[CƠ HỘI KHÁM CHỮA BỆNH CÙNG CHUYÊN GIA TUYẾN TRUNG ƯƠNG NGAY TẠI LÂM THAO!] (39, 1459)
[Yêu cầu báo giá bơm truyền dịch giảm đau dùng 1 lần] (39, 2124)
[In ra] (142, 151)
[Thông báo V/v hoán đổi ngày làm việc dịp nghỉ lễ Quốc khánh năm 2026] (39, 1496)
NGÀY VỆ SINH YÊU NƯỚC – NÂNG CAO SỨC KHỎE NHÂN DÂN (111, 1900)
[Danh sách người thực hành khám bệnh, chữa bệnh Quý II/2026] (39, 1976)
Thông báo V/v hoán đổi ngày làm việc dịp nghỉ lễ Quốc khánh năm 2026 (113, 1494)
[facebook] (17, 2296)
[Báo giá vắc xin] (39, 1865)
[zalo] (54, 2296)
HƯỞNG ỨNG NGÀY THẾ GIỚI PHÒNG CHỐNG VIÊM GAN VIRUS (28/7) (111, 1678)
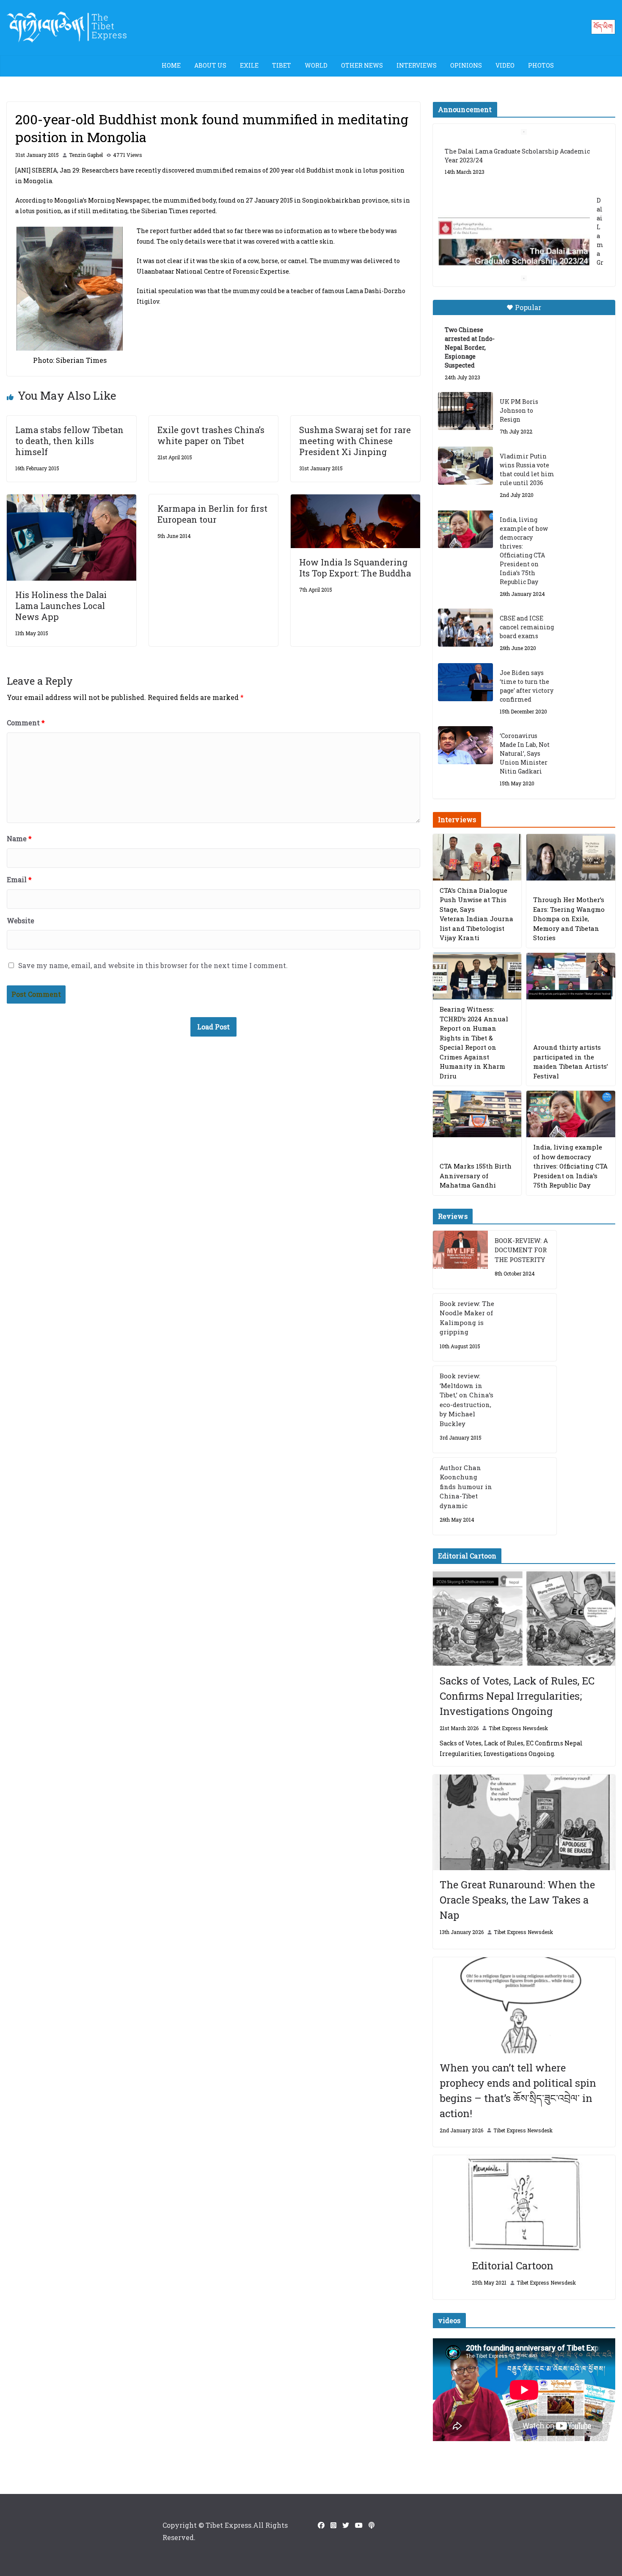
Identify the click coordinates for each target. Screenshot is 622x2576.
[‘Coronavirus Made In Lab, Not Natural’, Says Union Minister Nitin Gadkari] (465, 745)
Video (505, 65)
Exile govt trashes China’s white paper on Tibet (210, 435)
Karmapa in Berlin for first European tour (212, 514)
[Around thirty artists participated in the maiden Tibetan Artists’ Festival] (570, 976)
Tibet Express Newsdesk (518, 1728)
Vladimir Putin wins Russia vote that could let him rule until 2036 (527, 469)
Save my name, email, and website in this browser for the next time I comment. (153, 965)
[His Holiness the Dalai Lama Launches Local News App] (71, 500)
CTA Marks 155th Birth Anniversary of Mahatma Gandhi (476, 1175)
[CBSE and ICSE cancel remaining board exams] (465, 628)
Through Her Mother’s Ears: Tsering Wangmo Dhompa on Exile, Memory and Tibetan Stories (569, 918)
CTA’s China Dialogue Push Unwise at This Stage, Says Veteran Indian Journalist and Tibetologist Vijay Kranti (476, 914)
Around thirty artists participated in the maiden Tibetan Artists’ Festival (570, 1061)
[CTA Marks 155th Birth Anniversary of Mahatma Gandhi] (477, 1114)
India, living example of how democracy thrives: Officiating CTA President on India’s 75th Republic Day (524, 551)
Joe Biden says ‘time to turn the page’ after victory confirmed (526, 686)
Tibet (281, 65)
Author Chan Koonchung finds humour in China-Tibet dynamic (466, 1486)
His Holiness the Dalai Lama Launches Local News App (61, 605)
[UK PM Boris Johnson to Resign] (465, 411)
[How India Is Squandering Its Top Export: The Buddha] (355, 500)
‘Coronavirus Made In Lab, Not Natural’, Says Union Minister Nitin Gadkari (525, 753)
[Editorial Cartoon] (524, 2203)
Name (19, 838)
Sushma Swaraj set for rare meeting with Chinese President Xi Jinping (355, 440)
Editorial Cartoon (512, 2265)
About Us (210, 65)
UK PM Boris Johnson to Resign (519, 410)
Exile (249, 65)
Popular (528, 307)
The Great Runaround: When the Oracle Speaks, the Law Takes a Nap (517, 1900)
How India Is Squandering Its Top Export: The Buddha (355, 568)
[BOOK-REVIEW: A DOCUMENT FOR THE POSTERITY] (460, 1260)
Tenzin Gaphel (86, 154)
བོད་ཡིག (603, 26)
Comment (26, 722)
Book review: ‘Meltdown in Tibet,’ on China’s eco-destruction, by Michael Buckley (466, 1400)
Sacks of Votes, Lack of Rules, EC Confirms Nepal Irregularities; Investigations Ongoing (517, 1696)
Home (171, 65)
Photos (541, 65)
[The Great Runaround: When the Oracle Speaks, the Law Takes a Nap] (524, 1823)
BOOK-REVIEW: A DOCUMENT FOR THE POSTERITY (521, 1250)
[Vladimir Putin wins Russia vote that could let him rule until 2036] (465, 466)
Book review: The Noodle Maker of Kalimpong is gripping (467, 1317)
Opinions (466, 65)
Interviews (416, 65)
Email (19, 879)
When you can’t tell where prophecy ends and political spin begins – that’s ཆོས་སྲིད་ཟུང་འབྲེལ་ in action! (518, 2090)
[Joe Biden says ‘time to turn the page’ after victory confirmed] (465, 682)
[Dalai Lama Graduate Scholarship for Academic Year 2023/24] (514, 243)
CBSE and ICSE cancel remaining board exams (527, 627)
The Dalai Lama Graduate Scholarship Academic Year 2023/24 (517, 155)
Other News (362, 65)
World (316, 65)
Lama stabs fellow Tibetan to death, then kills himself (69, 440)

◆ WHAT YOU WILL DO
Nothing should be returned except the lines from the first line of the data above through the line with "2026 (113, 1494)", each one exact.

◆ RESPONSE TO THE TASK
[CƠ HỘI KHÁM CHỮA BỆNH CÙNG CHUYÊN GIA TUYẾN TRUNG ƯƠNG NGAY TẠI LÂM THAO!] (39, 1459)
[Yêu cầu báo giá bơm truyền dịch giảm đau dùng 1 lần] (39, 2124)
[In ra] (142, 151)
[Thông báo V/v hoán đổi ngày làm việc dịp nghỉ lễ Quốc khánh năm 2026] (39, 1496)
NGÀY VỆ SINH YÊU NƯỚC – NÂNG CAO SỨC KHỎE NHÂN DÂN (111, 1900)
[Danh sách người thực hành khám bệnh, chữa bệnh Quý II/2026] (39, 1976)
Thông báo V/v hoán đổi ngày làm việc dịp nghỉ lễ Quốc khánh năm 2026 (113, 1494)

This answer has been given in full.